▶ **What needs to be done**: Write out the material from the line with "Given: Open the Upload AWS S3 node menu" through the end of the material, substituting "px" for each "pixels" and changing nothing else. Omit the pictures.
Start Exercise data
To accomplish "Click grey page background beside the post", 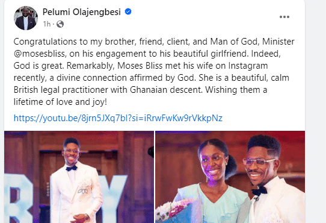I will [x=316, y=104].
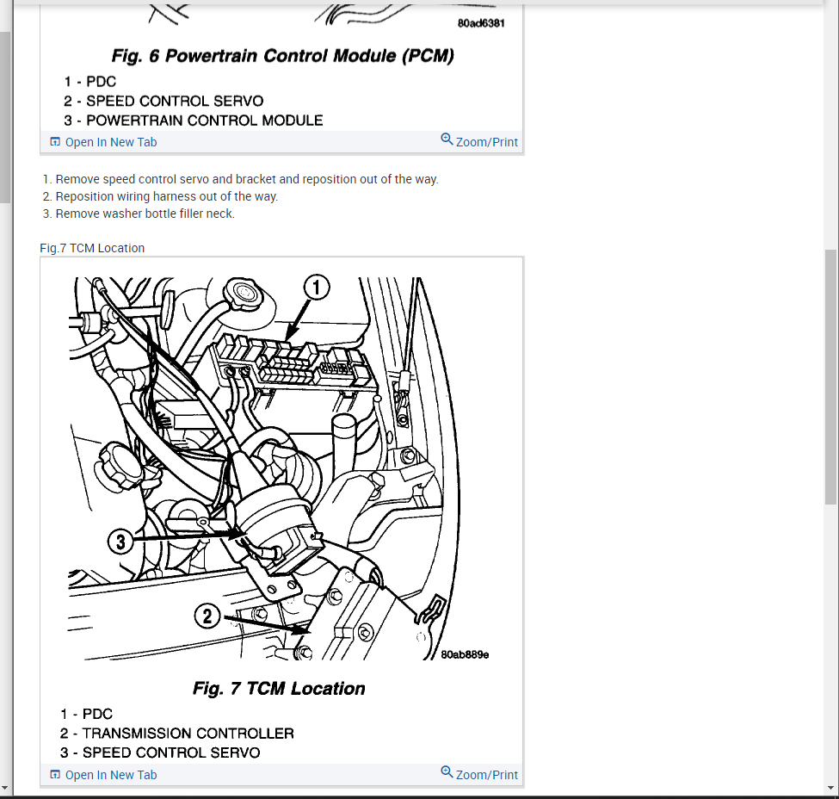This screenshot has height=799, width=839.
Task: Select Zoom/Print for the PCM figure
Action: 486,142
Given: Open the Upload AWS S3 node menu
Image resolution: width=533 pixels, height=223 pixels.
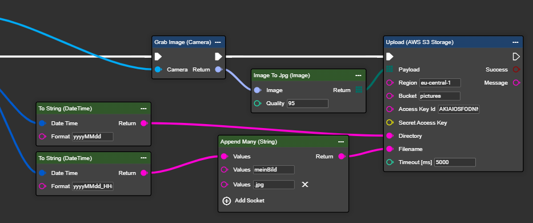Looking at the screenshot, I should pos(516,42).
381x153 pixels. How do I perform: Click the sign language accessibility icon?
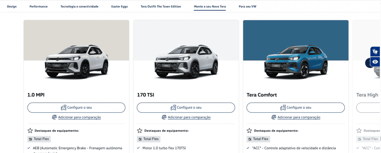pyautogui.click(x=376, y=52)
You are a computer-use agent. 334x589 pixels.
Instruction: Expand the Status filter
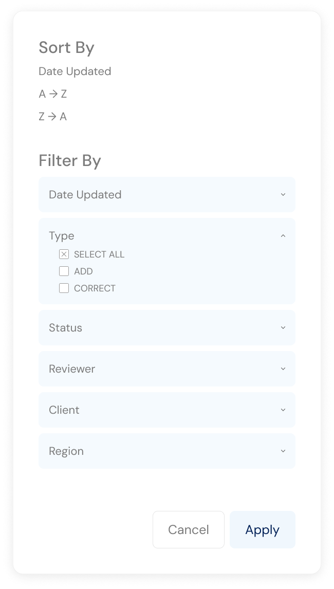tap(167, 327)
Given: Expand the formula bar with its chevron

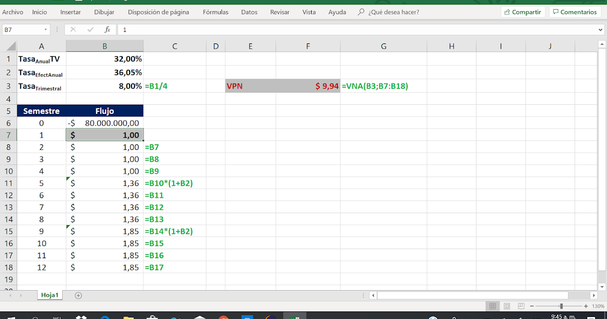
End Exercise data
▶ **Solution**:
Given: Open the Upload AWS S3 node menu
Image resolution: width=533 px, height=223 px.
Looking at the screenshot, I should pos(516,42).
381x153 px. How do I perform: Click the sign language accessibility icon?
pyautogui.click(x=376, y=52)
You are a computer-use agent. 334x589 px.
Instruction: Expand the Status filter
tap(167, 327)
Given: Expand the formula bar with its chevron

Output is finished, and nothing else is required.